A quick and dirty, approximate way to approach this would by by using an ampacity table rather than a fusing current table. As you observed, your conductor has approximately the same cross-sectional area as 8 AWG wire. Ampacity tables for 8 AWG wire show current limits ranging from 40-50 Amps or so.
Ampacity tables are designed with the goal of allowing you to use wire and be confident that it will not exceed the insulation temperature rating. So they generally assume that the wire is in conduit with other wire. Also, they are for long wires. So they do not strictly apply to the situation described in this question. But it still gives a rough idea.
If it is acceptable in your application for the copper cube to become hot, then it is likely that you could safely exceed 50 Amps. The fusing limit given in the chart in the question is DEFINITELY too much current and could risk actually melting the copper.
If your use case involves intermittent high current, the situation may not be too bad. It takes some time for a piece of copper to heat up. So it can probably withstand the fusing current for 10 ms or more without melting. But it may require a long time to cool off again before the next pulse.

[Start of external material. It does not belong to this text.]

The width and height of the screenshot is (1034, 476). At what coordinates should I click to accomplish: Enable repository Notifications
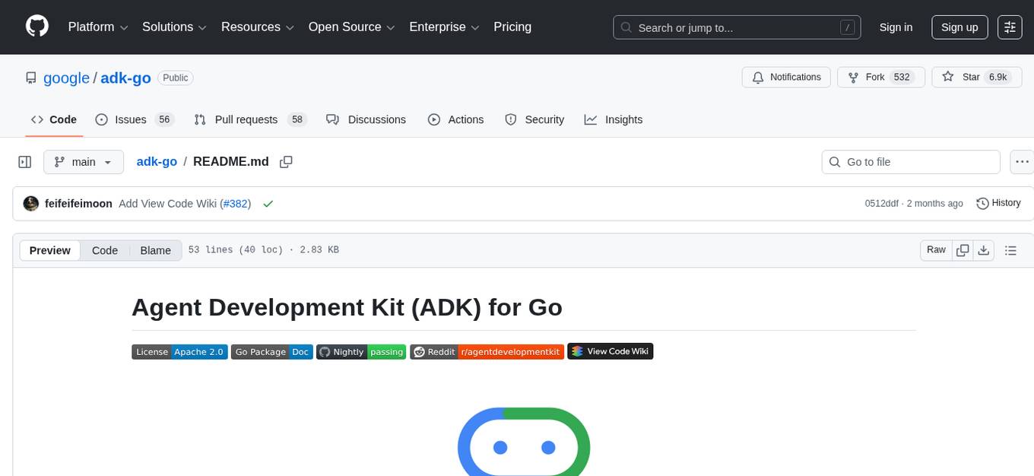pos(786,77)
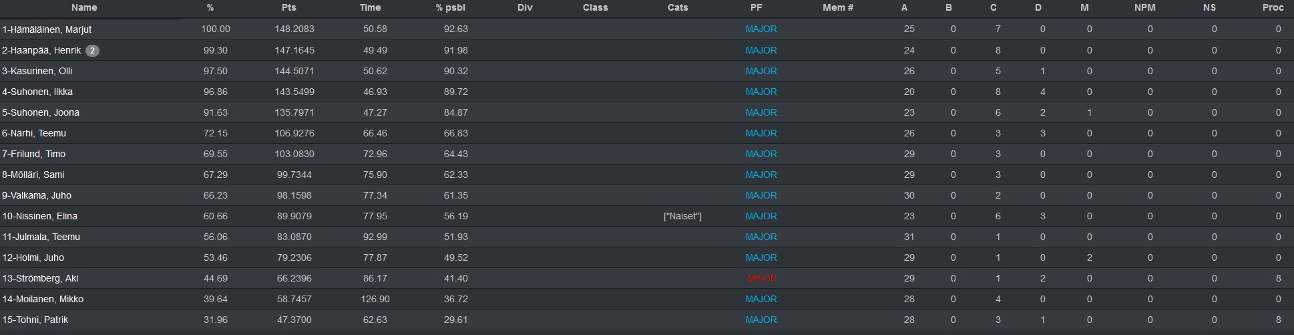
Task: Select the row for 1-Hämäläinen, Marjut
Action: [x=647, y=29]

In situations like this, experimentation is what I would recommend to gain confidence. Take reasonable precautions during your experiments to make sure you don't get hurt or burn down a building or something. Keep your distance, use protective gear or barriers, and make sure you can de-energize the device remotely (like with a switch or breaker or whatever). Do not put the device between you and your exit path (in case you need to run away). Keep a fire extinguisher handy.